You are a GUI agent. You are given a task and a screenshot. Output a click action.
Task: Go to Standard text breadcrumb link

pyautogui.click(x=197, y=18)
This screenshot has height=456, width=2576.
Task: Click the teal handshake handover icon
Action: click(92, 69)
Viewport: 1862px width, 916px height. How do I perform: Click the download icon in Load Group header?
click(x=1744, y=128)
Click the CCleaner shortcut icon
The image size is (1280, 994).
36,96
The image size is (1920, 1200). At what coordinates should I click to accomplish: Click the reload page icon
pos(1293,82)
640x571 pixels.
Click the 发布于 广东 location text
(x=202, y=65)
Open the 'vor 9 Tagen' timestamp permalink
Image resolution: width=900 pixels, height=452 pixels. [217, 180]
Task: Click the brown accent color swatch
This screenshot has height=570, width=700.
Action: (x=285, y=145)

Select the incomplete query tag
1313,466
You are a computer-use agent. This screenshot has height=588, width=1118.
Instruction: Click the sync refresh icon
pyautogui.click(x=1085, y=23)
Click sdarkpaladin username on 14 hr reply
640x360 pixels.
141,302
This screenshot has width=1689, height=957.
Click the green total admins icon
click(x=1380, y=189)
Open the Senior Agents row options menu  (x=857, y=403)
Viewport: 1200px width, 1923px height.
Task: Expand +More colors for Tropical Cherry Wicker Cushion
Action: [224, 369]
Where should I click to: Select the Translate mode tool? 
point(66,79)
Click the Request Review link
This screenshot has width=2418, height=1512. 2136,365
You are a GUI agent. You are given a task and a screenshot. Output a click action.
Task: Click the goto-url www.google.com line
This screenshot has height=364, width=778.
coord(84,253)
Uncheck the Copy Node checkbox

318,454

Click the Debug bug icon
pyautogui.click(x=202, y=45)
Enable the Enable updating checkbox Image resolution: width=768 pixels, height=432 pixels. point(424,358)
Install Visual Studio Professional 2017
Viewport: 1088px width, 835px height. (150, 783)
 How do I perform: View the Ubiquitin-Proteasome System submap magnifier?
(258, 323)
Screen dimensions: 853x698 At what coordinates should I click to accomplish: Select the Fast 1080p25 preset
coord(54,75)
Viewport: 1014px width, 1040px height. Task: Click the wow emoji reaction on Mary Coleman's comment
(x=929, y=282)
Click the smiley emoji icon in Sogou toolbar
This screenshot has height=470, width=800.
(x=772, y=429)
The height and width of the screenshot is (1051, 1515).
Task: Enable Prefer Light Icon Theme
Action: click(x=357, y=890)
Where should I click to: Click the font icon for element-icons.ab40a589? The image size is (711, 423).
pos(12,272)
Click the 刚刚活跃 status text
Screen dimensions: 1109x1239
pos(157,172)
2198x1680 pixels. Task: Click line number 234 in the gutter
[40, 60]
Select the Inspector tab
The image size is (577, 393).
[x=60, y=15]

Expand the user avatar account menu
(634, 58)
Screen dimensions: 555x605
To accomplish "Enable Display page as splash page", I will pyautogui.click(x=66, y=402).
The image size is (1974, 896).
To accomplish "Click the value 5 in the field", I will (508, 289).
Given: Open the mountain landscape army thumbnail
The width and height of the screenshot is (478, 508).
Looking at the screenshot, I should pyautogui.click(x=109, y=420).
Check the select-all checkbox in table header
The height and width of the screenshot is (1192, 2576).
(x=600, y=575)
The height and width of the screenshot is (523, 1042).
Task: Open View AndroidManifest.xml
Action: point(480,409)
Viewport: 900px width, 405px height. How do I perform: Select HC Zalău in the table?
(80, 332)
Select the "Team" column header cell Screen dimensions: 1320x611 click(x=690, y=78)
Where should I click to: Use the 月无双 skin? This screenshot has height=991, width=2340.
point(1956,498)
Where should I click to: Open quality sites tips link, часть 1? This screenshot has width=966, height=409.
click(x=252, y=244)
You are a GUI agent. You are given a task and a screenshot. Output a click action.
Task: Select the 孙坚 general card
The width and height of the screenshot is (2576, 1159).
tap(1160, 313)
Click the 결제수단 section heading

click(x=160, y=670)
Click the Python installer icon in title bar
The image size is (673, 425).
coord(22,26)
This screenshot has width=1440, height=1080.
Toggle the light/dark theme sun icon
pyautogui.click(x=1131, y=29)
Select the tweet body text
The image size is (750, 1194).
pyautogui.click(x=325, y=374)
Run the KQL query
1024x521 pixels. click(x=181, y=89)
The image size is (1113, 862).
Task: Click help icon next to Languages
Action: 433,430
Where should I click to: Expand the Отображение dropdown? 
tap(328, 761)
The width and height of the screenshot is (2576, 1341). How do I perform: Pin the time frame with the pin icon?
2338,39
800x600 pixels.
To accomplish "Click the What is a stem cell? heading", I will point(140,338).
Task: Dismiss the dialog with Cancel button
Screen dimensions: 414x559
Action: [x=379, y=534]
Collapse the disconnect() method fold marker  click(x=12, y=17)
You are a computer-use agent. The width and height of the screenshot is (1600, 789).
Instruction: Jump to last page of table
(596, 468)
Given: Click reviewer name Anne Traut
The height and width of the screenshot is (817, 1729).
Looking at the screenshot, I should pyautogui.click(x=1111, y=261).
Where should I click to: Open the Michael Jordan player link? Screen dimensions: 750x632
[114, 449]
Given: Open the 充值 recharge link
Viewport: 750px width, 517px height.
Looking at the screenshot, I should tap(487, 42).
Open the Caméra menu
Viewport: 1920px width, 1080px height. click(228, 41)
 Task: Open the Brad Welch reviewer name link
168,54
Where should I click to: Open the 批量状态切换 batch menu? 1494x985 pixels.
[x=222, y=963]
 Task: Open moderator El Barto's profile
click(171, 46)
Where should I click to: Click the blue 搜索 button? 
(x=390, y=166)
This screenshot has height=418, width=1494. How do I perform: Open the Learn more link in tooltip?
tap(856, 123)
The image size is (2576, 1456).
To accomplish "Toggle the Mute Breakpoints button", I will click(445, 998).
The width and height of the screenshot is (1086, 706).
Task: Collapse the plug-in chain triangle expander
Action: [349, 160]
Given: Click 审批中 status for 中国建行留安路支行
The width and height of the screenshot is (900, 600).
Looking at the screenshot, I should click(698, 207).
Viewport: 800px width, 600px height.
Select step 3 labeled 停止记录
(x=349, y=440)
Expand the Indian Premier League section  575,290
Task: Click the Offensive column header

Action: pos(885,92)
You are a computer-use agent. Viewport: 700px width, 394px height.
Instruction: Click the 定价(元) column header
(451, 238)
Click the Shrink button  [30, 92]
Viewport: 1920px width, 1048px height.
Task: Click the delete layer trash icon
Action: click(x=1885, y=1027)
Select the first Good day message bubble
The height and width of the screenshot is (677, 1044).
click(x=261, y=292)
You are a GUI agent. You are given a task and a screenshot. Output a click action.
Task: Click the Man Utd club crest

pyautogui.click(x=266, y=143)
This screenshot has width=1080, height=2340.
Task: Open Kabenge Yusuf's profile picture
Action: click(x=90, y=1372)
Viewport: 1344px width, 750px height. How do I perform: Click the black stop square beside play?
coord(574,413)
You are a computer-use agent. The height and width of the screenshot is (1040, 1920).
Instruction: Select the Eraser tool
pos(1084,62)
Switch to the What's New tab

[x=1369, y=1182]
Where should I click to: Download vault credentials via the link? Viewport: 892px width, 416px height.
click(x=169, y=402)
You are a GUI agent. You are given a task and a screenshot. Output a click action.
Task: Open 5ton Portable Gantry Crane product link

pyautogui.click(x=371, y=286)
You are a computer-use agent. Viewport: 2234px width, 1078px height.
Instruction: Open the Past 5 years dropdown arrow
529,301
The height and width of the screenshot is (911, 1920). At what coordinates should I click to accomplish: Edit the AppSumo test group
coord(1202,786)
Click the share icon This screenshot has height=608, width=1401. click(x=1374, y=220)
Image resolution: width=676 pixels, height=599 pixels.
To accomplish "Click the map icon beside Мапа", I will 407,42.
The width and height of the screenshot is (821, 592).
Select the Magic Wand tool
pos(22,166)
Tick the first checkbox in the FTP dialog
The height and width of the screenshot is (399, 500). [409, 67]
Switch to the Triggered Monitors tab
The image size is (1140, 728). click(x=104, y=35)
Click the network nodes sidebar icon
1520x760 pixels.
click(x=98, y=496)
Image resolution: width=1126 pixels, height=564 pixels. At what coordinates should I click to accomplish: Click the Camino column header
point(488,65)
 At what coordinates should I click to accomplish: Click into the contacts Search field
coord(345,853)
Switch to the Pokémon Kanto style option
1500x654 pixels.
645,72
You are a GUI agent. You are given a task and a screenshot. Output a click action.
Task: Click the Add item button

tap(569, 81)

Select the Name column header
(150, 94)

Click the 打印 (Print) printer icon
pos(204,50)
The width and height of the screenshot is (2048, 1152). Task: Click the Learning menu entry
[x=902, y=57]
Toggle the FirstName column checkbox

───

### Task to complete
Swap "Cancel" for "Close" in the entries starting at the line containing "Where should I click to: Open quality" and ending at the line containing "Collapse the disconnect()", and give only those lines with nothing else changed.

### Task result
Where should I click to: Open quality sites tips link, часть 1? This screenshot has width=966, height=409.
click(x=252, y=244)
You are a GUI agent. You are given a task and a screenshot. Output a click action.
Task: Select the 孙坚 general card
The width and height of the screenshot is (2576, 1159).
tap(1160, 313)
Click the 결제수단 section heading

click(x=160, y=670)
Click the Python installer icon in title bar
The image size is (673, 425).
coord(22,26)
This screenshot has width=1440, height=1080.
Toggle the light/dark theme sun icon
pyautogui.click(x=1131, y=29)
Select the tweet body text
The image size is (750, 1194).
pyautogui.click(x=325, y=374)
Run the KQL query
1024x521 pixels. click(x=181, y=89)
The image size is (1113, 862).
Task: Click help icon next to Languages
Action: 433,430
Where should I click to: Expand the Отображение dropdown? 
tap(328, 761)
The width and height of the screenshot is (2576, 1341). How do I perform: Pin the time frame with the pin icon?
2338,39
800x600 pixels.
To accomplish "Click the What is a stem cell? heading", I will point(140,338).
Task: Dismiss the dialog with Close button
Screen dimensions: 414x559
Action: [x=379, y=534]
Collapse the disconnect() method fold marker  click(x=12, y=17)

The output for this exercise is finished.